Instructions for the task
Starting from the line that holds "Task: Delete the Danni-UP => C14,C15 row", output exactly each line through the end of the listing. Do not copy pictures.
○ ○ ○ ○ ○
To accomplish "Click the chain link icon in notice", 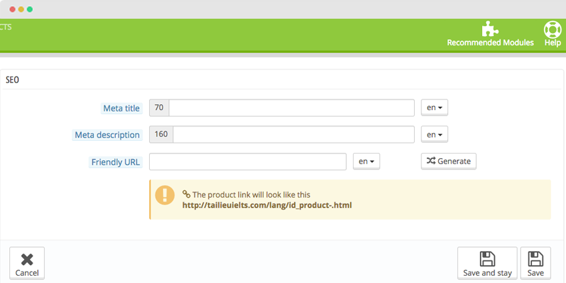I will pyautogui.click(x=186, y=194).
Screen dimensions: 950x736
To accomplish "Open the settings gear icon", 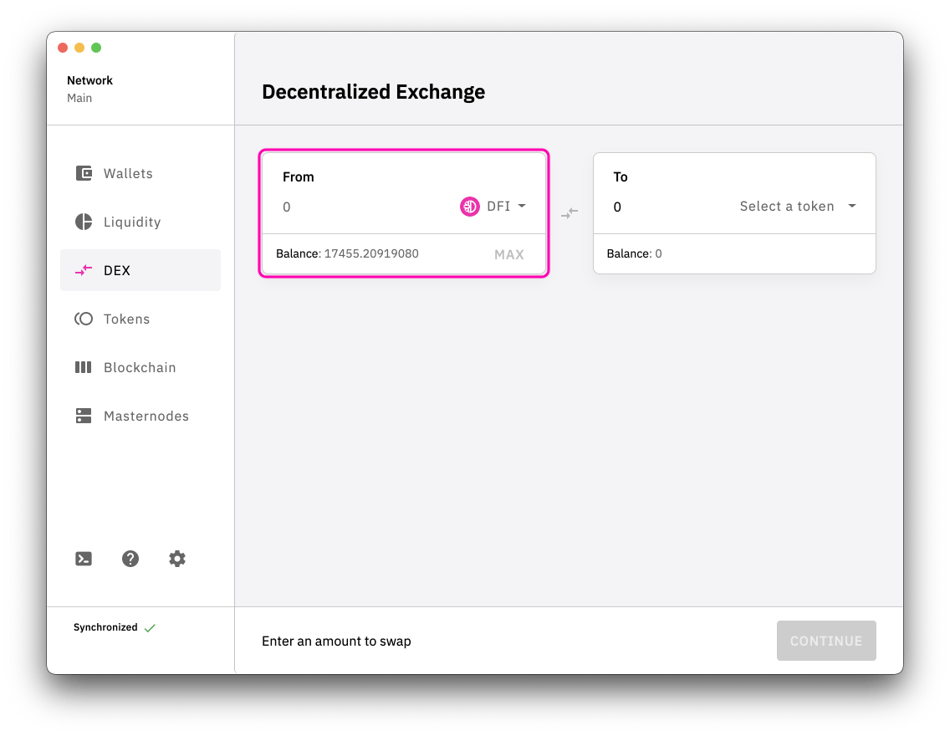I will [177, 559].
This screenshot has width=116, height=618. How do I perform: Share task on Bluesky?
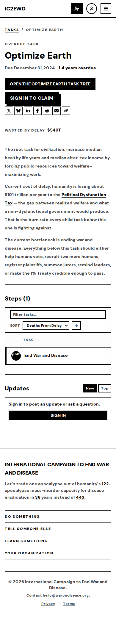click(18, 111)
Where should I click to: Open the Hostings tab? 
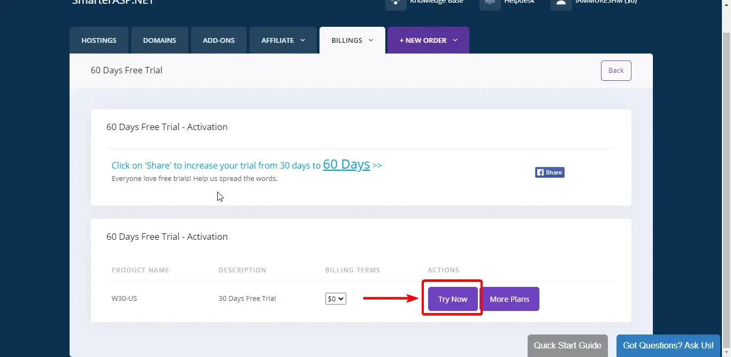(99, 40)
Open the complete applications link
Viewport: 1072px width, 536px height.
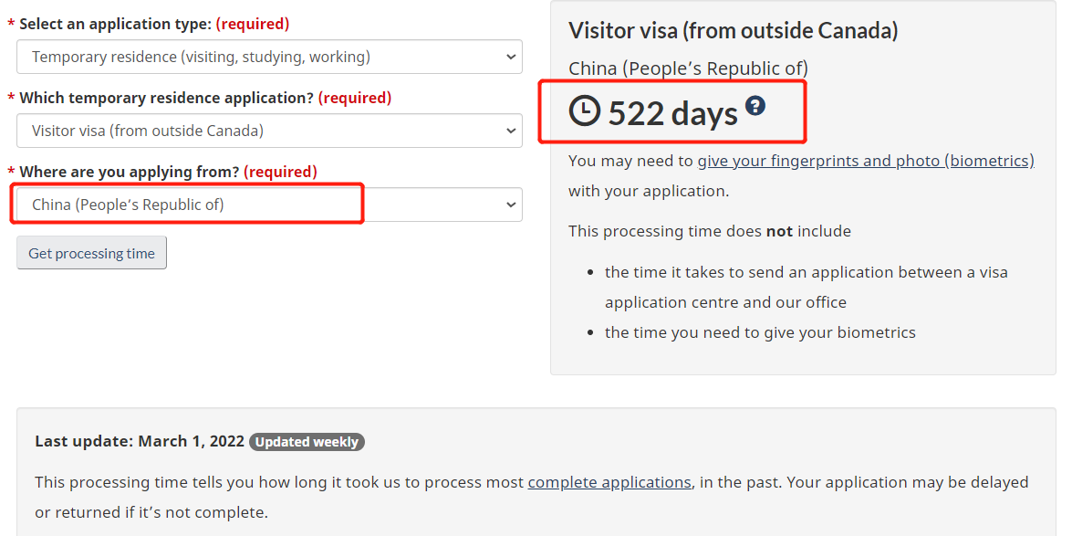coord(609,481)
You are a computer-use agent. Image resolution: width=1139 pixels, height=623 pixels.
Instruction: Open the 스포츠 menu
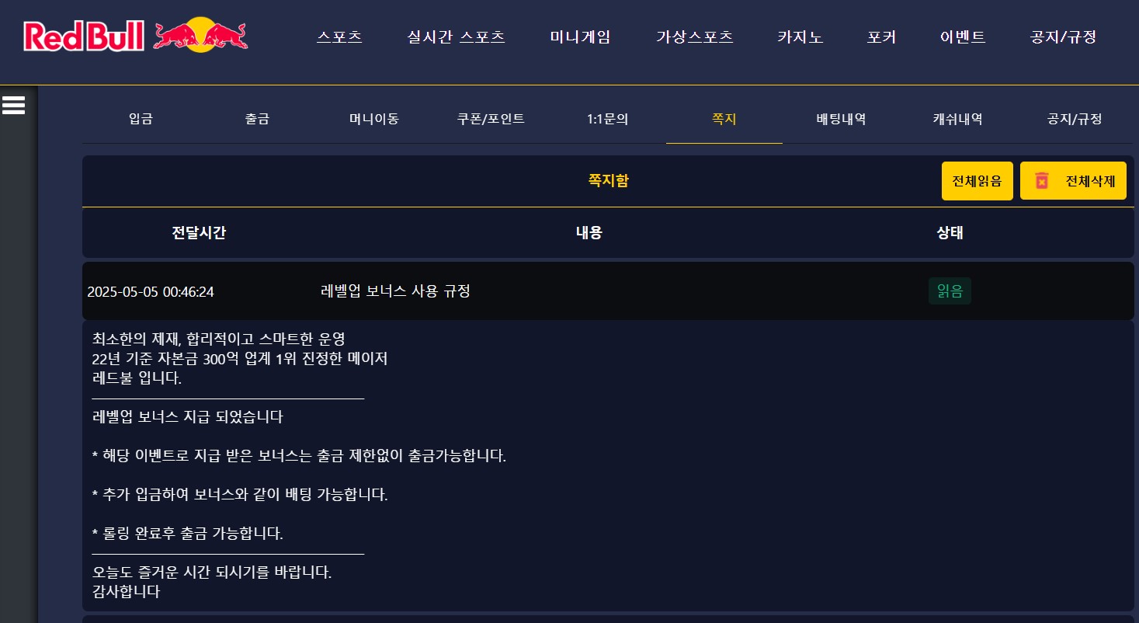pos(339,37)
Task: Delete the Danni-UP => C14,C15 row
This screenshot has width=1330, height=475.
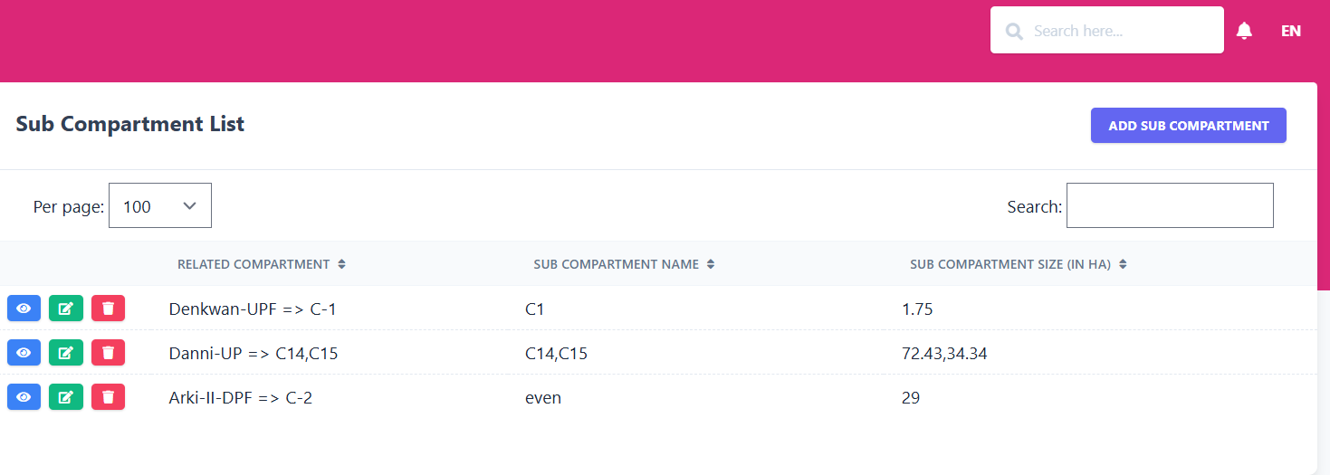Action: pyautogui.click(x=108, y=353)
○ ○ ○ ○ ○
Exercise answer
Task: Delete the Danni-UP => C14,C15 row
This screenshot has width=1330, height=475.
Action: pyautogui.click(x=108, y=353)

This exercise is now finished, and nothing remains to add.